Infection of monocyte cultures
Monocytes were infected with a virus concentration of 4 × 104 PFU / ml (MOI: 0.08) and incubated for 1, 2, 4 and 6 hours at 37°C and 5% CO2. Controls represent monocytes cultured with supplemented medium without virus. In addition, monocyte cultures were incubated with heat inactivated dengue virus (56°C, 30 min.) at 4 × 104 PFU / ml for 6 hours.
Electron microscopy studies
Monocytes planted on 75 cm3 tissue culture flasks were incubated for 1, 2, 4 and 6 hours with DEN-2 virus (4 × 104 PFU/ml). Afterwards, cells were detached by incubation with a solution of 0.01% EDTA and by using a cell scraper. After centrifugation, infected monocytes and controls were fixed with 2% glutaraldehyde in 0.1 M cacodylate buffer, pH 7.3. Cells were postfixed with 1% osmium tetraoxide, dehydrated in a series of ethanol and embedded in Epon 812. Samples were cut into ultrathin sections, stained with uranyl acetate followed by lead citrate and examined in an electron microscopy JEM 1010 (Jeol, Japan).
Direct immunofluorescence for DEN-2 antigens
Experiments were performed in 8-well plastic chamber slides.
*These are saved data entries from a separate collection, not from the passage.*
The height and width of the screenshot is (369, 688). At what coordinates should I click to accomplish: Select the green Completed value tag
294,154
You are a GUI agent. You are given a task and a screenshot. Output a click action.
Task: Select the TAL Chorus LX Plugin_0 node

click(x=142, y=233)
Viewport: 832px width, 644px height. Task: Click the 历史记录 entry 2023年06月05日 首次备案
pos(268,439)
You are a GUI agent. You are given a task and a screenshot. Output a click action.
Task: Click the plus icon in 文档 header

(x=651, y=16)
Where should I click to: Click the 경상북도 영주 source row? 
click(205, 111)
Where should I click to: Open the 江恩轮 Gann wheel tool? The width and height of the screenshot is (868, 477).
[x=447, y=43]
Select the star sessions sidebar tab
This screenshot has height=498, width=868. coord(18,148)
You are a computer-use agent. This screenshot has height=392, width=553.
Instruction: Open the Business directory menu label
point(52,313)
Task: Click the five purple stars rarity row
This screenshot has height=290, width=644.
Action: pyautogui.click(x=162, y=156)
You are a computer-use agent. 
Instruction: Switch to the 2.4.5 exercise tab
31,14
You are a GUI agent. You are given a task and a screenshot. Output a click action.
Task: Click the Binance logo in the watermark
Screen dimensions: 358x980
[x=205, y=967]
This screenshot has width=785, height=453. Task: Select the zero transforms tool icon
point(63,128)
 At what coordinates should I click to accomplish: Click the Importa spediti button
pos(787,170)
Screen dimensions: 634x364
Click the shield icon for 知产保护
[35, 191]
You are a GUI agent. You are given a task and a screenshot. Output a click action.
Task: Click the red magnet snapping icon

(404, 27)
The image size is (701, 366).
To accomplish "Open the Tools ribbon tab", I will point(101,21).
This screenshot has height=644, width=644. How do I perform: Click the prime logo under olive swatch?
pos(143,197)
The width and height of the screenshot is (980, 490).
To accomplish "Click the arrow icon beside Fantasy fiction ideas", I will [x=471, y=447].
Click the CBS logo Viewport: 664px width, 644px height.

Monocytes were infected by incubation with DEN-2 virus as described above. Monocytes were washed in PBS and fixed with cold acetone for 5 minutes. Intracellular viral antigens were detected by a direct immunofluorescence assay using a fluorescein-conjugated DEN-2 virus-specific monoclonal antibody (CDC, Fort Collins, CO. USA).
The method for nick end -labeling of apoptotic cells was adapted from that of Gavrieli et al.  with a commercial kit (Pharmigen, San Diego, CA). Adhered monocytes were treated according to the protocol provided with this kit. The assay is based on the preferential binding of the FITC-dUTP by terminal deoxynucleotidyl transferase to 3' OH ends of the DNA. Positive apoptotic nuclei were assessed by fluorescence microscopy (Axioskop, Zeiss, Germany).
We thank Dr. Dwane Gubler (Fort Collins, Centre for Disease Control, Colorado) for the monoclonal antibody anti-dengue virus type 2 that made the viral immunofluorescence studies reported here possible.